Stationnement payant.

Sur le dossier, relatif aux mesures environnementales, pas d’observations particulières. Par contre, pour ce qui est des deux autres, nous ne sommes pas tout à fait sur la même ligne que celle que vous venez de présenter. On va démarrer par le fameux FPS qui passe de 17 à 35 €, voire 60 €, ce qui fait une grosse, grosse différence. Nous comprenons bien la nécessité qu’il faille à un moment donné sanctionner ceux qui ne payent pas la voirie et le stationnement. Mais cette augmentation-là, de notre point de vue, est beaucoup trop importante. Fin 2016, déjà, nous avions fait une intervention au conseil municipal pour dénoncer l’insuffisance des contrôles du stationnement. On était passé de 100 à 125 agents pour organiser ces contrôles. Ce qui évidemment est peu et ne permettait pas réellement de contrôler l’espace public, notamment les zones concernées.

Dans le projet, vous mettez une seule séance de dix heures, alors que d’autres villes ont fait le choix de mettre plusieurs séances. Paris, Bordeaux, Lille et d’autres. Ce qui est déjà un aveu de faiblesse car vous dites que vous n’avez pas les équipes ou le personnel suffisant pour effectuer plusieurs contrôles dans une journée. Sur le montant, très sincèrement, on n’est pas loin du « racket » anti-automobilistes. Ce n’est pas parce que Macron essaye de prendre de l’argent aux collectivités locales, qu’il faut que les collectivités locales prennent de l’argent aux automobilistes qui sont très souvent, hélas, considérés comme des vaches à lait. Plutôt qu’augmenter si massivement les amendes, on n’était pas contre le fait d’une petite augmentation. Cela ne nous aurait pas choqués. Celle-ci nous semble un peu démesurée. Plutôt que d’augmenter de cette manière-là les amendes, on aurait pu par exemple mettre le paquet sur les parcs relais. On le voit, à sept heures du matin, les parcs relais autour de la ville sont saturés. Ce qui veut dire que les voitures sont obligées de rentrer dans la ville. Si on avait une politique plus ambitieuse au niveau des parcs relais, probablement qu’on réduirait, peut-être même considérablement, le nombre de voitures en ville compte tenu du maillage qu’il y a au niveau des transports en commun.

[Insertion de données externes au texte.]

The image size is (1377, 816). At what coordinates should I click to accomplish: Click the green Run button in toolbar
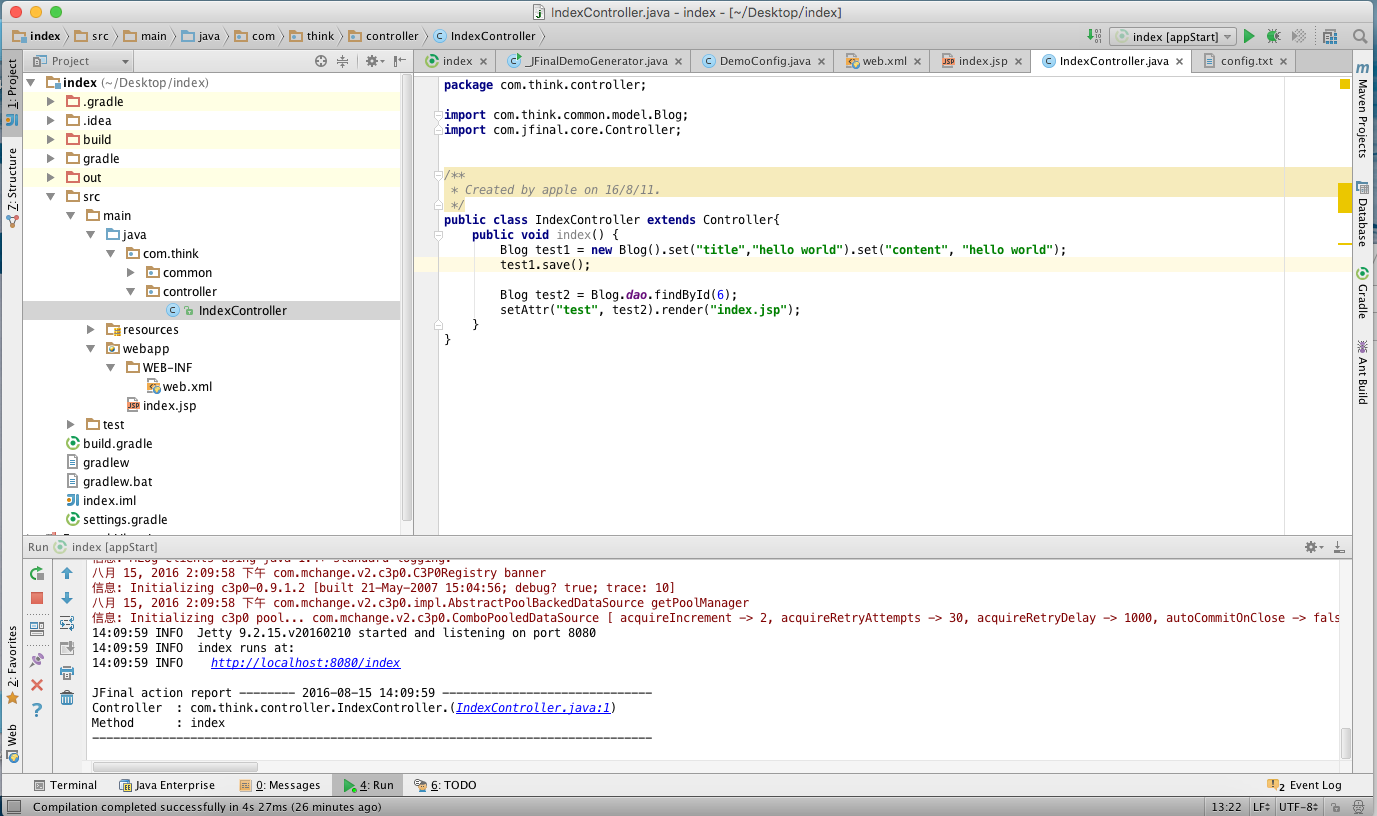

Le rapport sur les tarifs résidents : l’argument utilisé c’est pousser les possesseurs de parking à ne pas utiliser la vignette résident. En réalité, là-aussi, je crains que cela soit pour récupérer beaucoup d’argent. On estime, d’après votre rapport, qu’il y a quarante mille vignettes résidents. Ce qui est plus important que le nombre de places. Si on se réfère aux chiffres de 2009 qui sont les derniers suffisamment explicites, on sait que 40 % de ces 40 000 vignettes ne font pas l’objet d’un achat régulier de vignettes mensuelles. Suivant les mêmes chiffres de 2009, 18.6 % des résidents (c’est écrit dans votre rapport) utilisent une deuxième vignette. Ce qui voudrait dire que sur la base des 40 000 vignettes, on aurait 32 550 vignettes (première vignette) et 7 450 vignettes (deuxième vignette). Sur cette base, si on tient compte du prix que vous fixez, la recette attendue sera d’environ 1.800 000 €, chaque année. Cela fait beaucoup d’argent. Je ne vais pas revenir sur les propos que j’ai tenus tout à l’heure que cela puisse être utile dans les périodes de grande disette financière des collectivités. Là-aussi, on aurait pu imaginer faire payer un petit peu cette vignette qui était gratuite et faire par exemple une participation aux frais de dossiers. Mais comme cette vignette est maintenant dématérialisée, les seuls frais de dossiers qu’il y a c’est le contrôle des cartes grises, l’avis d’imposition et le justificatif de domicile. On est quand même bien loin des 40 € ou des 60 € ! J’ai fait un petit calcul pour voir, ce que cela représentait pour ceux qui bénéficiaient de ces vignettes gratuites. Le fait qu’elles soient payantes (si on y rajoute les vignettes mensuelles), pour les zones tempo, c’est une augmentation de près de 19 %  et sur les zones presto, c’est une augmentation de 9 %. C’est quand même des grosses augmentations, qui de notre point de vue, ne se justifient pas. En conclusion, sur ces deux délibérations, on veut bien qu’il y ait une incitation à ce que les automobilistes payent réellement leurs amendes mais passer de 17 à 35/60 €, on est dans la démesure, y compris pour les vignettes. Là aussi, on était prêt à ce qu’il y ait une participation symbolique pour payer les frais de dossier. Là encore une fois, entre 40 pour la première vignette et 60 pour la deuxième, on est là aussi bien loin du compte. C’est la raison pour laquelle, nous voterons contre ces deux délibérations.